Ora, muitas questões objetivas de exames vestibulares correspondem a este segundo modelo: são perguntas cujas respostas se enquadram em conjuntos abertos, de inúmeras respostas possíveis, portanto. A banca elabora cinco para escolha do candidato. Como são questões fundadas em conhecimento e lógica, das cinco respostas apresentadas apenas uma corresponde estritamente à interrogação como resposta correta.

Retornando ao último exemplo dado, observe que uma resposta redundante pode ilustrar muito bem o que estamos afirmando:

 

— Qual é o artista mais simpático?

— Joãozinho é o artista mais simpático.

 

Note que, sob o ponto de vista da estrutra sintática, as duas frases se correspondem perfeitamente.

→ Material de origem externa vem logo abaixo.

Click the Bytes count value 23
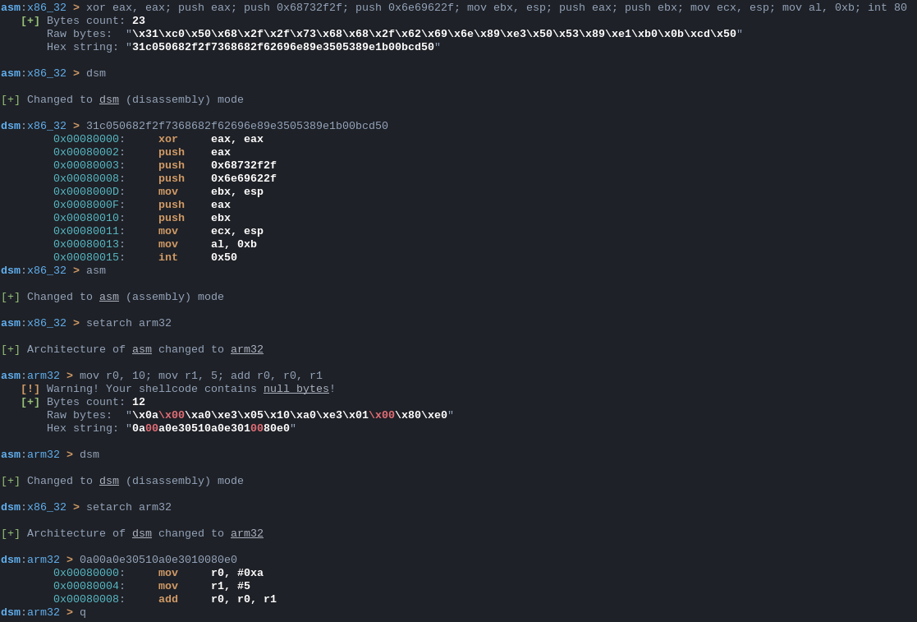917x622 pixels. coord(139,21)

Muitas questões objetivas de concursos  e exames vestibulares se apresentam sob essa forma de interrogação. Neste caso, as bancas elaboram cada alternativa para apresentar essa correspondência estrutural, embora pelo significado apenas uma deva ser a resposta correta. Se as alternativas fossem em número de dez, as bancas elaborariam dez alternativas correspondentes, sendo apenas uma correta. Por isso, é muito importante, durante as primeiras leituras, verificar esse fato, como forma até de ir eliminando as alternativas improváveis. Essa verificação, aliás, pode trazer alguma pista sobre a alternativa correta. Em concursos, por vezes, as bancas cochilam e deixam uma ou outra alternativa sem essa correspondência, o que não quer dizer que seja a correta; pode ser exatamente o oposto.

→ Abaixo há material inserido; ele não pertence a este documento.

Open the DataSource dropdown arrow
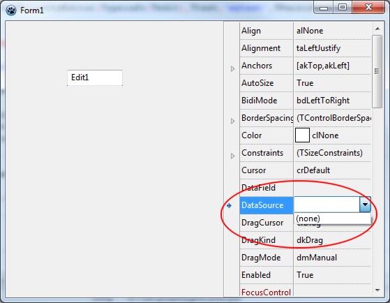This screenshot has width=390, height=303. click(x=365, y=205)
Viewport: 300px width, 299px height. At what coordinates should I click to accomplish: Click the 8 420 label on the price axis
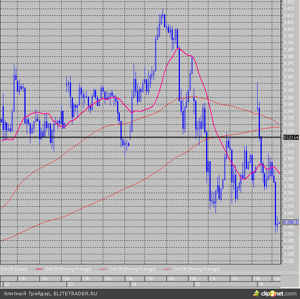click(x=289, y=2)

Obviamente, muitas questões objetivas apresentam enunciados em que a interrogação aparece apenas indiretamente, por meio, por exemplo, de frases imperativas do tipo: indique, aponte, determine,  explique, etc., etc. Mesmo nestes casos, vale a pena verificar a correspondência entre as alternativas e o enunciado, como forma de obter pistas para chegar à resposta correta.

Conclusão: a leitura atenta, com a análise da relação entre o enunciado e as alternativas, nas questões objetivas, é meio caminho andado para chegar à resposta correta.